*** Opening INPUT DATA ***

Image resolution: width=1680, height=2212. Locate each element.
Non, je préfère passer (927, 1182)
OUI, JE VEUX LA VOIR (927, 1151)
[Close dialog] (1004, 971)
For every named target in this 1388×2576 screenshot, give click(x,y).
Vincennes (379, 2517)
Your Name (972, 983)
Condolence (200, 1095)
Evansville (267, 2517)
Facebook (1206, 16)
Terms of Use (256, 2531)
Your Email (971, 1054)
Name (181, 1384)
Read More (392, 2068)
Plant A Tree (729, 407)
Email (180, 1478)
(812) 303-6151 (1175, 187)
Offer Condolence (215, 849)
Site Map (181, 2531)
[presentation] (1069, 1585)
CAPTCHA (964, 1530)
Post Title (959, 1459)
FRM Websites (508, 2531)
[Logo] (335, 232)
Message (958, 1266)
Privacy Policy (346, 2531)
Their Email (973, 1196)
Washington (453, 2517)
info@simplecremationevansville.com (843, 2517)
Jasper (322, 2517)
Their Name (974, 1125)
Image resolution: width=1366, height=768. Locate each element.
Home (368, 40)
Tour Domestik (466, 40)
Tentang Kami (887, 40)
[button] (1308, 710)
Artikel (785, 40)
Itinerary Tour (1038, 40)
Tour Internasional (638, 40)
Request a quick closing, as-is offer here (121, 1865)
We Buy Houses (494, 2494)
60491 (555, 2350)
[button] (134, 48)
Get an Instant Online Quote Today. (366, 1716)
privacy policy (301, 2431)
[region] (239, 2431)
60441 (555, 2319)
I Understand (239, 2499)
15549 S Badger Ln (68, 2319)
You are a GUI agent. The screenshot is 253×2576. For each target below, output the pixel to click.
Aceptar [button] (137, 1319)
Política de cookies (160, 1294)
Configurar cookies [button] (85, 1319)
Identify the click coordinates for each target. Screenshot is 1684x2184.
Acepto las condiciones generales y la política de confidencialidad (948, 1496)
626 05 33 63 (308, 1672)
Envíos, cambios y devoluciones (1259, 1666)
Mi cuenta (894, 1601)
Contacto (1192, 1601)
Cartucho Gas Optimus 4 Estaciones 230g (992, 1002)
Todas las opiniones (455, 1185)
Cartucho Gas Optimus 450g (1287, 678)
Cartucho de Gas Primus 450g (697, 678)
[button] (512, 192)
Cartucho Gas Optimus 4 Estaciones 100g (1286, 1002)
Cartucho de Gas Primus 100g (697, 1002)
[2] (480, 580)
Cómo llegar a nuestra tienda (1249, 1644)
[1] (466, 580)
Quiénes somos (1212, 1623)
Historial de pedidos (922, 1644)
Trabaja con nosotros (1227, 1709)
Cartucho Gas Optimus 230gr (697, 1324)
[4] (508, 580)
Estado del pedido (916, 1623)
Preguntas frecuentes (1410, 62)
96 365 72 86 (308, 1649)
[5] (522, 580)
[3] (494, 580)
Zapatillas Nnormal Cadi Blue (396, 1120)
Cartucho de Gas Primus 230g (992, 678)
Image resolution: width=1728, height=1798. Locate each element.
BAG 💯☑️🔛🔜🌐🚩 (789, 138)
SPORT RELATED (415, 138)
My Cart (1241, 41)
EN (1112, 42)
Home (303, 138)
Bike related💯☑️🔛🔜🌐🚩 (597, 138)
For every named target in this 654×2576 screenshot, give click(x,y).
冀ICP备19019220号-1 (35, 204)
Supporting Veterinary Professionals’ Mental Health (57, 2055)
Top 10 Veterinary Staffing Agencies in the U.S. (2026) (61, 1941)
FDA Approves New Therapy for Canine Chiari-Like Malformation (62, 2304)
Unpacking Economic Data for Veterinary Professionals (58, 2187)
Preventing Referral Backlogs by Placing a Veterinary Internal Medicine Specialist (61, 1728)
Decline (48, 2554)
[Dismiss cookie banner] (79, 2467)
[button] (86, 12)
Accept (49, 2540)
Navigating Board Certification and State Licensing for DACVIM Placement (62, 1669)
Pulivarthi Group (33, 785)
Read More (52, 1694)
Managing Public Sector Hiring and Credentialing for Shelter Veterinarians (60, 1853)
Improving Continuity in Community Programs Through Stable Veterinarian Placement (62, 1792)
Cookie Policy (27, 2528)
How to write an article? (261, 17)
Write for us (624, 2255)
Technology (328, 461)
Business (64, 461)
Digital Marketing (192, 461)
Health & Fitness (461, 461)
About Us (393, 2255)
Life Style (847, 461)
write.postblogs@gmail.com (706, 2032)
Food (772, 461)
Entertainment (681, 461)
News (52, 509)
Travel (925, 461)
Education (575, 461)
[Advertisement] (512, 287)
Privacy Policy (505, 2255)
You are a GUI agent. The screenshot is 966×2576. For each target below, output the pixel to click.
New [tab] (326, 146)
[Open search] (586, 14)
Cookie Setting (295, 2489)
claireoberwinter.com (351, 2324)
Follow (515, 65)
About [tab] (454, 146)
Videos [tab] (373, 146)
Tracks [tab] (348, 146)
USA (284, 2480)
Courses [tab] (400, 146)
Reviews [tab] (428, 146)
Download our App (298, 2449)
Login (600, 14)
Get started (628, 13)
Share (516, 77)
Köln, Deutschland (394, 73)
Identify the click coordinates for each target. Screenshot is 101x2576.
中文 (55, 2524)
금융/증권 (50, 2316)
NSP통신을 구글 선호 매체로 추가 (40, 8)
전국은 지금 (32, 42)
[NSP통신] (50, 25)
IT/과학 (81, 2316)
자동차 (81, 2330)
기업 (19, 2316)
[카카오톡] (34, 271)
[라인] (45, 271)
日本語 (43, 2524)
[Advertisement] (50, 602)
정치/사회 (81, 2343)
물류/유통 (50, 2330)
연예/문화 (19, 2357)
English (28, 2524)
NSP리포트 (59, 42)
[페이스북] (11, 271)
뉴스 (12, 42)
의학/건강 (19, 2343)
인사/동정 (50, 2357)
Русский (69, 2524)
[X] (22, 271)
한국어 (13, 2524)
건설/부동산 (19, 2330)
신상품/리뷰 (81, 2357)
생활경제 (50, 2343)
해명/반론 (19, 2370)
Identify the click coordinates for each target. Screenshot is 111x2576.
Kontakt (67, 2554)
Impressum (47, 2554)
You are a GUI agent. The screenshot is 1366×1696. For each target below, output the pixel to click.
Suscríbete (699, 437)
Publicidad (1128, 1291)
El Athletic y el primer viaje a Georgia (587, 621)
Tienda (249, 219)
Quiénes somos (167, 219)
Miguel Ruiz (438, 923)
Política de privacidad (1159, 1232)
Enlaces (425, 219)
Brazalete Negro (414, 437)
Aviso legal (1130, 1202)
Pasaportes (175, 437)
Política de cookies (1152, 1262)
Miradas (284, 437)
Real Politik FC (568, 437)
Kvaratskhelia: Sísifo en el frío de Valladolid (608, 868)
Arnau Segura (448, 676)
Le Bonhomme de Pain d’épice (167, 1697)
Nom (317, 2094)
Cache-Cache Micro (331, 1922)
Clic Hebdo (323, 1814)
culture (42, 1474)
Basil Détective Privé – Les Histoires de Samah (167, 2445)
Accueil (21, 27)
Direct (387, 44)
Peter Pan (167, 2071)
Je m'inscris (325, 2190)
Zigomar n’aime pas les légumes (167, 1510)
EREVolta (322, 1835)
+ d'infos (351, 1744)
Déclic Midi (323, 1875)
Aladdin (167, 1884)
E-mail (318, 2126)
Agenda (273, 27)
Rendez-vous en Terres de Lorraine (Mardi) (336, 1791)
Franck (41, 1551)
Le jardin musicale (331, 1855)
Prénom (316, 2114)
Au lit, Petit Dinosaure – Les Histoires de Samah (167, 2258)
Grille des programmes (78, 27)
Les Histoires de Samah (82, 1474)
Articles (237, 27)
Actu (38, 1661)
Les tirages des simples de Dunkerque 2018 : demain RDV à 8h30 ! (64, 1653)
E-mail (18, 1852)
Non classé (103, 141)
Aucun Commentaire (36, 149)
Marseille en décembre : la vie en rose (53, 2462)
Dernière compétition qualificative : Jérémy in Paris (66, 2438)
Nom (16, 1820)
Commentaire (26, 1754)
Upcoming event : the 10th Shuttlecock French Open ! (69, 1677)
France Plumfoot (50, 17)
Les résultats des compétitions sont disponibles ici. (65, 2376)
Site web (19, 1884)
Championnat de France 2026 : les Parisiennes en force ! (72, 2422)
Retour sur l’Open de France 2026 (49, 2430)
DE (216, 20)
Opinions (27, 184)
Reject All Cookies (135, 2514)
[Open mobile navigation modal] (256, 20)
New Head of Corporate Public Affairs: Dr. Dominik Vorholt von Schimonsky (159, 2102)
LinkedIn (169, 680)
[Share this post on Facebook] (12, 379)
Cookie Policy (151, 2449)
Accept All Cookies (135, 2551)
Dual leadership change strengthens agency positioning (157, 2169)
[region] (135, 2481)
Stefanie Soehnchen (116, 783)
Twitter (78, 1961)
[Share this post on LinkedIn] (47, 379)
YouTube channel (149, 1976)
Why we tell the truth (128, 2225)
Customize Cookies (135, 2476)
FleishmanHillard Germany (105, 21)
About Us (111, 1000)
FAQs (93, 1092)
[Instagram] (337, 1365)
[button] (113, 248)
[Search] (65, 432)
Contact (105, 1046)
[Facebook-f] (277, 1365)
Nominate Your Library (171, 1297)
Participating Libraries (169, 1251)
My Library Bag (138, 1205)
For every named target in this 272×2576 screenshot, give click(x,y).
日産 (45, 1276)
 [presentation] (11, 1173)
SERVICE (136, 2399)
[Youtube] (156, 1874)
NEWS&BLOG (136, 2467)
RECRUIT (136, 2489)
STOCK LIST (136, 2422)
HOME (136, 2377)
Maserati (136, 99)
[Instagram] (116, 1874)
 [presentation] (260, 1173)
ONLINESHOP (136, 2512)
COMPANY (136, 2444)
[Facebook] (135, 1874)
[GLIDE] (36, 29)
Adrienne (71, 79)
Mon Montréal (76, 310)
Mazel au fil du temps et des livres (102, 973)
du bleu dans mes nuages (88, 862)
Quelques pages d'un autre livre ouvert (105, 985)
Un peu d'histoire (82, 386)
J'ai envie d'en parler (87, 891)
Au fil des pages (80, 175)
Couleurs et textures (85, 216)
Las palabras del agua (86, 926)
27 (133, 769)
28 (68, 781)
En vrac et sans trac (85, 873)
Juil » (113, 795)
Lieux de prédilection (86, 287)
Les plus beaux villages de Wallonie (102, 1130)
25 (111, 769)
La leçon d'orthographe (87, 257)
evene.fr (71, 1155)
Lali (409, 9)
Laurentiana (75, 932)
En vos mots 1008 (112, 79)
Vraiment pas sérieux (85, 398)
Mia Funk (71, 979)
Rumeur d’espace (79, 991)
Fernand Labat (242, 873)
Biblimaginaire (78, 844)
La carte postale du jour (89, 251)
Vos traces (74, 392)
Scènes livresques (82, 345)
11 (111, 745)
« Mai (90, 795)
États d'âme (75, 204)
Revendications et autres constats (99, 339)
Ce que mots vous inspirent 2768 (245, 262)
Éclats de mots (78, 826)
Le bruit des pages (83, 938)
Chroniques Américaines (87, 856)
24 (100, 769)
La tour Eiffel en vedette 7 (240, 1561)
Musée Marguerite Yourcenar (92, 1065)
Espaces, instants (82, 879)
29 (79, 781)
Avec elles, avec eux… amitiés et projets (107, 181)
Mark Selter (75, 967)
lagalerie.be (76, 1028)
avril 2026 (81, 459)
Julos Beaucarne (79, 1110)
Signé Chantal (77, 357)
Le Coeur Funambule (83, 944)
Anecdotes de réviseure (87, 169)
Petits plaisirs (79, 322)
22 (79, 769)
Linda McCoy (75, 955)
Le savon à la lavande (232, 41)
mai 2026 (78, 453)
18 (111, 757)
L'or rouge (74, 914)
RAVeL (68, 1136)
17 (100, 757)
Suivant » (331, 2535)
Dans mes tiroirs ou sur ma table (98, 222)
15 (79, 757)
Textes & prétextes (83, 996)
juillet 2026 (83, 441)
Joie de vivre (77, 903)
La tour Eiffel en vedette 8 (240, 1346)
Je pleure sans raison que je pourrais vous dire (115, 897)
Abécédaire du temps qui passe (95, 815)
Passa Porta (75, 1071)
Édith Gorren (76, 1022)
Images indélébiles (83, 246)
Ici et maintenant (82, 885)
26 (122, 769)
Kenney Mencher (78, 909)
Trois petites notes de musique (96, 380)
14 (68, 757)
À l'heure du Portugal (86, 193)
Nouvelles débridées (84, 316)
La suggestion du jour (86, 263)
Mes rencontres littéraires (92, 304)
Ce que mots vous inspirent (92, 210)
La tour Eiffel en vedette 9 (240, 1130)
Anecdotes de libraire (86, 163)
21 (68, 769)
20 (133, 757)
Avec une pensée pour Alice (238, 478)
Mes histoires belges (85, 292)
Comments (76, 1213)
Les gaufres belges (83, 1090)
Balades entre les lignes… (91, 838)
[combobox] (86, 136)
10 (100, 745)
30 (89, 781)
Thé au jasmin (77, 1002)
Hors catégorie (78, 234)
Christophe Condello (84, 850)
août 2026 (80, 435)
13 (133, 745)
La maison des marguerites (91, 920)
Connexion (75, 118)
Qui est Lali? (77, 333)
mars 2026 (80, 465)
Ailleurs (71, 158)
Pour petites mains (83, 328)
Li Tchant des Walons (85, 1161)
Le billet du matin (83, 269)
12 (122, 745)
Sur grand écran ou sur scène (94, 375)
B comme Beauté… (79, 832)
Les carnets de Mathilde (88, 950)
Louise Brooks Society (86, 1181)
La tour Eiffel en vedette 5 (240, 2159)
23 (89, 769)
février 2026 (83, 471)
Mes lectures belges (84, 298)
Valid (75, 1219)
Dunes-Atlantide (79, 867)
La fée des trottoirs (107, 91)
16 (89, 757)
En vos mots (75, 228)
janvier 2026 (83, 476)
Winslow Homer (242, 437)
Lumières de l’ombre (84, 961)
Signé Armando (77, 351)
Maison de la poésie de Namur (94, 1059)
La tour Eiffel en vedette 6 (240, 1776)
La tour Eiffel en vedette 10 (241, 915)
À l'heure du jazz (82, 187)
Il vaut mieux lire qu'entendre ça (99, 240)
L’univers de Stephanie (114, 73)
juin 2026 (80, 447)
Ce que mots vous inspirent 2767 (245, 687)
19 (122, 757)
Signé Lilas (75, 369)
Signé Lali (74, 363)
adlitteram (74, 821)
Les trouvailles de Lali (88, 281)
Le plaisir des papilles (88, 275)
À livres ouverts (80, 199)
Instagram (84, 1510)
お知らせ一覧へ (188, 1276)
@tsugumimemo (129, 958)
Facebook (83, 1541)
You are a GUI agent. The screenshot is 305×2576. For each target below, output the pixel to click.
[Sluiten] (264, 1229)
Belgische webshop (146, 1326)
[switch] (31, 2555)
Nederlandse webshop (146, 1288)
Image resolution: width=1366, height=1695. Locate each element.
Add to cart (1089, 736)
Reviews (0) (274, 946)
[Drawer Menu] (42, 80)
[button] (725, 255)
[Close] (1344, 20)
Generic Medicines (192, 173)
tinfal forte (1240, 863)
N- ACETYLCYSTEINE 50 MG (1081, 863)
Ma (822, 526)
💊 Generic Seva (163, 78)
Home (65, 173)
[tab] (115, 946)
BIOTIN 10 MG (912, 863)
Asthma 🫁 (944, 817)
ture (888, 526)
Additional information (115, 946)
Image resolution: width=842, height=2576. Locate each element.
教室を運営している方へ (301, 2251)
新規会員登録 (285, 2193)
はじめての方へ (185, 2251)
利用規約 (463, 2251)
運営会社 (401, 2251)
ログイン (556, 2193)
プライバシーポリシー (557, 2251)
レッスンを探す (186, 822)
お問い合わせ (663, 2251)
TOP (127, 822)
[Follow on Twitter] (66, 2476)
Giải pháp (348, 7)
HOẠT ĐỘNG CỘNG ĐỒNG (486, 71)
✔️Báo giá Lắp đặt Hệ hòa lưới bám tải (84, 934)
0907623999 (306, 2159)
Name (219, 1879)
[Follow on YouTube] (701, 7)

*** Closing INPUT DATA ***

**PROBLEM STATEMENT**:
Each line from the top of the material above through the line with "Washington (453, 2517)" must be echoed exactly, and no other line.

**SOLUTION TO THE EXERCISE**:
Image resolution: width=1680, height=2212. Locate each element.
Non, je préfère passer (927, 1182)
OUI, JE VEUX LA VOIR (927, 1151)
[Close dialog] (1004, 971)
For every named target in this 1388×2576 screenshot, give click(x,y).
Vincennes (379, 2517)
Your Name (972, 983)
Condolence (200, 1095)
Evansville (267, 2517)
Facebook (1206, 16)
Terms of Use (256, 2531)
Your Email (971, 1054)
Name (181, 1384)
Read More (392, 2068)
Plant A Tree (729, 407)
Email (180, 1478)
(812) 303-6151 (1175, 187)
Offer Condolence (215, 849)
Site Map (181, 2531)
[presentation] (1069, 1585)
CAPTCHA (964, 1530)
Post Title (959, 1459)
FRM Websites (508, 2531)
[Logo] (335, 232)
Message (958, 1266)
Privacy Policy (346, 2531)
Their Email (973, 1196)
Washington (453, 2517)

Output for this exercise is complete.